The Opposition might have expected the Government to be reasonably gracious and accept the decision of the other place, but today they have tabled an amendment to disagree with and remove Lords amendment 41 from the Bill. To be fair, what they have tabled, under pressure to replace that amendment, is better than nothing, but it does not go anywhere near as far as the amendment they wish to strike out. The main difference essentially concerns the code of conduct. Lords amendment 41 states specifically that the

“licensing regime must…apply to all approved persons exercising controlled functions, regardless of financial sector;…specify minimum thresholds of competence including integrity, professional qualifications, continuous professional development and adherence to a recognised code of conduct and revised Banking Standards Rules”.

That is important, given that the Government’s position does not call specifically for a code of conduct.

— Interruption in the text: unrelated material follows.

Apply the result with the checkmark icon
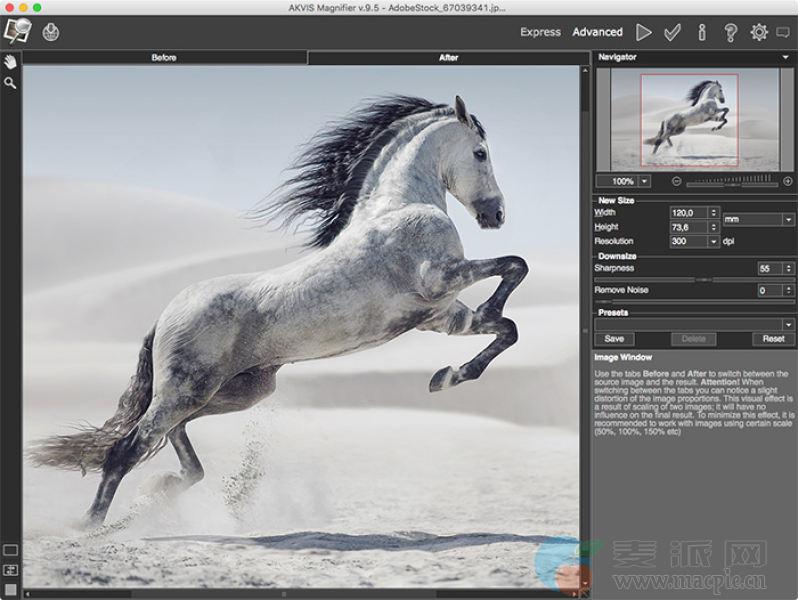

In some ways, their regime legislates for the commission’s recommendations, but by failing specifically to legislate for an open and transparent code of conduct, they risk failing to address some of the ethical issues surrounding so-called casino banking. Their more permissive amendment does not focus specifically on a code of conduct.

Several other hon. Members wish to speak, so I shall conclude with some brief comments about remuneration. As hon. Members might be aware, the Opposition have given considerable thought to the regulation of bankers’ remuneration, and there remain certain issues that the Government must consider before the general public can have confidence in the industry. The public find it difficult to understand, and have concerns about, the culture of high risk, high reward that was evident in the previous system and which contributed to the crisis.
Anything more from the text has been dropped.